Al Khalifa is a member of the Bahraini royal family, and the historic townhouse was one of the first homes in the area. “Riffa is not as old as Manama or Muharraq; it was inhabited just over a hundred years ago. And because of its distance from the coastline, the conditions must have been very harsh, with a scarcity of water,” he contemplates.
Today, architectural interventions from the 1960s and mid-2010s provide examples of the adaptive re-use of traditional building – a growing field in contemporary architecture. At the building’s entrance, the original gypsum façade was rebuilt with an approach fusing Islamic geometry with contemporary minimalism. Hanging above the traditional wooden door are the edges of a hollow steel cube – a sculpture which also serves as the RAK Art Foundation’s logo.
The 1960s extension, which includes Al Khalifa’s childhood bedroom, was built as Riffa had begun to flourish. “In the ‘40s and ‘50s, modernity started to come in, with electricity and water,” he recounts, recalling seeing a refrigerator for the first time as a child. “I was like ‘wow’. We were really happy drinking cold water. These are good memories; [they make] you appreciate what you have now.”
In 2014, after acquiring the house from his family, Al Khalifa restored and expanded the building in collaboration with the Italian architect Davide Chiaverini. This included a two-storey pavilion in the courtyard, with outer walls composed of steel mashrabiya panels. One of the courtyard walls has been rebuilt with a relief surface of smooth concrete slabs and floatings stairs.
Inside, the Foundation’s look and feel is that of a private residence, rather than a traditional museum, where sculptural works and paintings are peppered amidst modern furniture. “The building was not purposely built for displaying artworks,” Al Khalifa explains.
His collection comprises a global range of modern and contemporary works, including pieces by French painter Pierre Soulages, British contemporary artist Damien Hirst and Colombian sculptor Fernando Botero. It also highlights Al Khalifa’s support of pioneering regional artists, including Moroccan artist Mohammed Melehi and Syrian painter Fateh Al Moudarres.
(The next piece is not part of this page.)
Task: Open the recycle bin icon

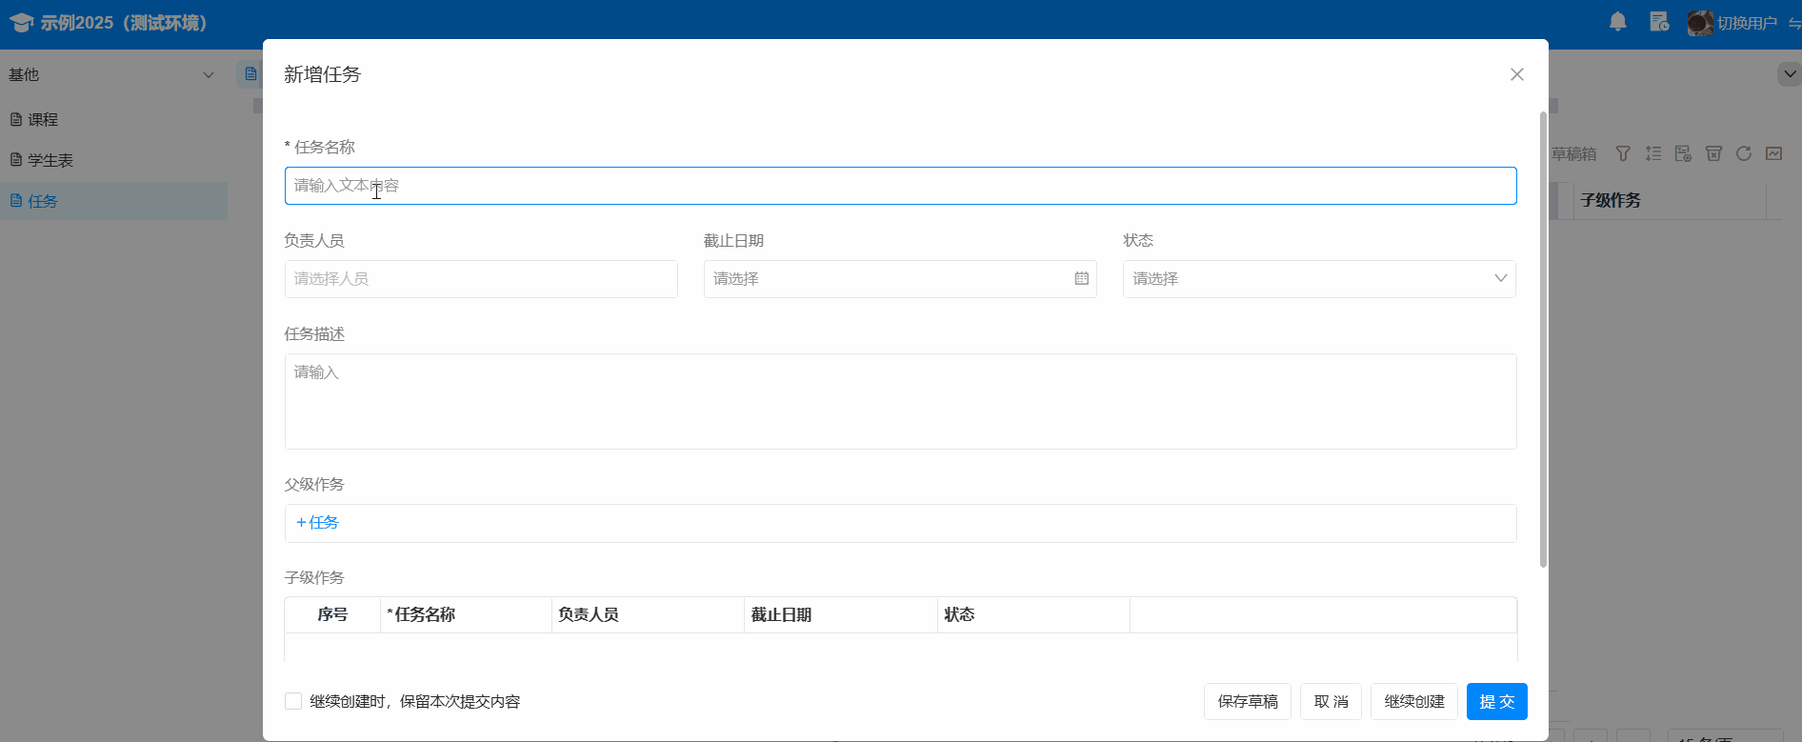Action: click(1713, 153)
The artist’s own work, which spans five decades, has evolved from traditional landscape painting on canvas to abstract pieces using a range of materials. The first artworks he remembers admiring were by the 18th-century Venetian painter Canaletto, after receiving a book of the artist’s work from his school’s art prize.
When he travelled to London as an art student in the 1970s, he headed to the Tate Gallery, to view its collection of paintings by British landscape painter J.M.W. Turner. “I said ‘Oh my God, I’m standing here, in front of the real works’,” he recalls. “Turner’s atmospheric paintings of the fog and rain reminded me of Riffa, which has a lot of dust.”
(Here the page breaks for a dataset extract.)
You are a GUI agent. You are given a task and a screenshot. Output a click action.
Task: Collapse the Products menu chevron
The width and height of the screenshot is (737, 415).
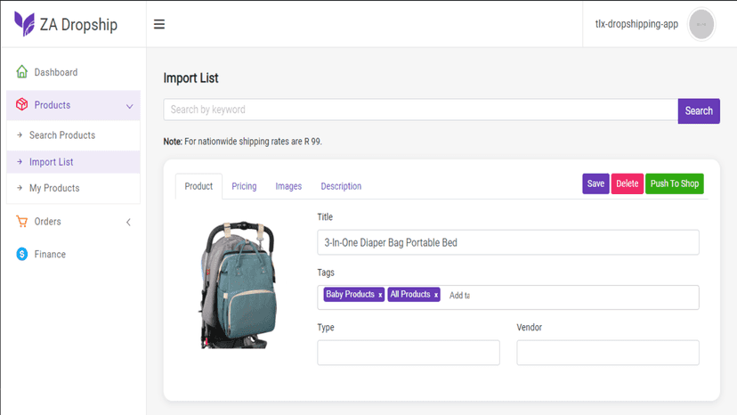click(130, 106)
Today, Khalifa works with conical aluminium surfaces to create ambient abstract works. The intersections of design, architecture and art are clear in these works, as is the artist’s interest in spatial structures, light and shadow.
By opening up his home, Al Khalifa’s aim is to support arts education on the island. Historically, Bahrain had a thriving modern art scene, which also served as a base for Iraqi and Palestinian artists in exile.
In the mid-1990s Al Khalifa arranged for the Iraqi painter Rafa al-Nasiri – who was then living as a refugee in Jordan – to teach at the University of Bahrain’s art faculty. “I wanted to enhance the art faculty at the university,” he says.
Al Khalifa, who served as the Bahrain Art Society’s first president, laments the evolution of arts education on the island. “The art scene in Bahrain started earlier [than other parts of the Gulf]. But we should have taken much bigger strides in the last 30 or 40 years,” he says. “One of the reasons is education. We still don’t have an arts college or something similar.”
He hopes that the RAK Art Foundation will help bridge this gap. “It is intended to serve the community, for people to experiment, to enjoy and be inspired,” he says.